PD-L1 immunohistochemistry: current state and challenges as a companion diagnostic

This comprehensive review examines PD-L1 as the most widely validated biomarker for selecting patients for anti-PD-1/PD-L1 therapy, while detailing persistent challenges including inter-assay variability, different companion diagnostic requirements per drug, inconsistent cut-off points, and lack of prospective cross-assay comparisons. The authors discuss regulatory complexities and how future quantitative methods could improve patient selection. Essential reading for pathology labs running PD-L1 testing.

The original study

PD-L1 as a biomarker of response to immune-checkpoint inhibitors.

Authors
Doroshow DB, Bhalla S, Beasley MB, Sholl LM, Kerr KM, Gnjatic S, et al.
Journal
Nature reviews. Clinical oncology
Type
Journal Article, Review
PMID
33580222
Read the original study →

Original abstract

Immune-checkpoint inhibitors targeting PD-1 or PD-L1 have already substantially improved the outcomes of patients with many types of cancer, although only 20-40% of patients derive benefit from these new therapies. PD-L1, quantified using immunohistochemistry assays, is currently the most widely validated, used and accepted biomarker to guide the selection of patients to receive anti-PD-1 or anti-PD-L1 antibodies. However, many challenges remain in the clinical use of these assays, including the necessity of using different companion diagnostic assays for specific agents, high levels of inter-assay variability in terms of both performance and cut-off points, and a lack of prospective comparisons of how PD-L1+ disease diagnosed using each assay relates to clinical outcomes.
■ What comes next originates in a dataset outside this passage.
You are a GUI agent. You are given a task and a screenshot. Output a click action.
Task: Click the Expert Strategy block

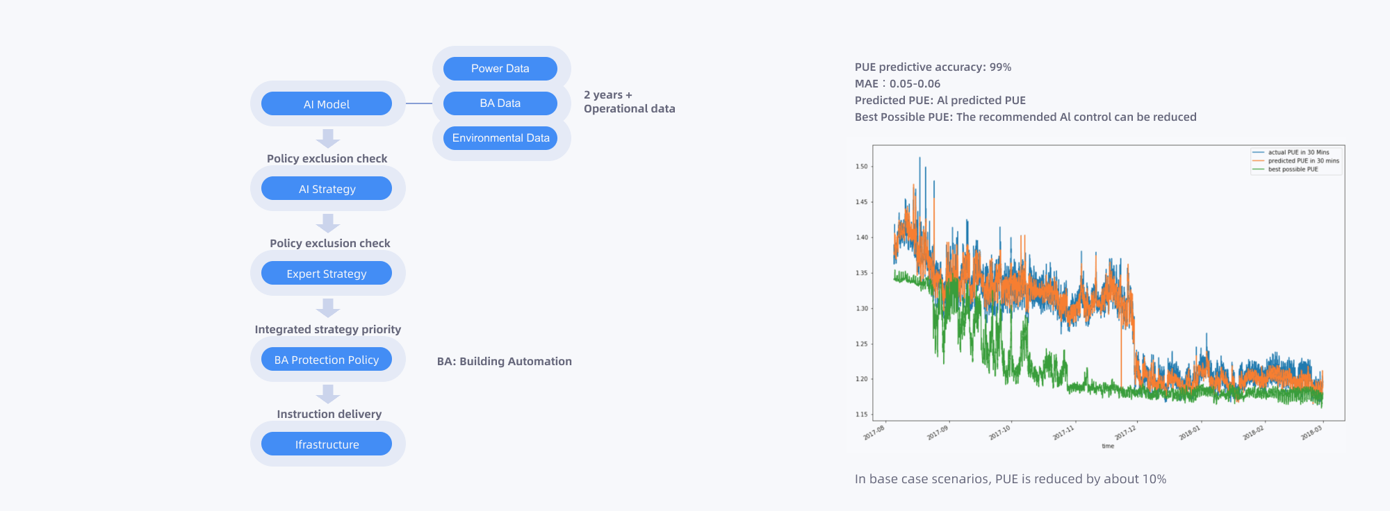[327, 274]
In this Review, we describe the current role of PD-L1 immunohistochemistry assays used to inform the selection of patients to receive anti-PD-1 or anti-PD-L1 antibodies, we discuss the various technical and clinical challenges associated with these assays, including regulatory issues, and we provide some perspective on how to optimize PD-L1 as a selection biomarker for the future treatment of patients with solid tumours.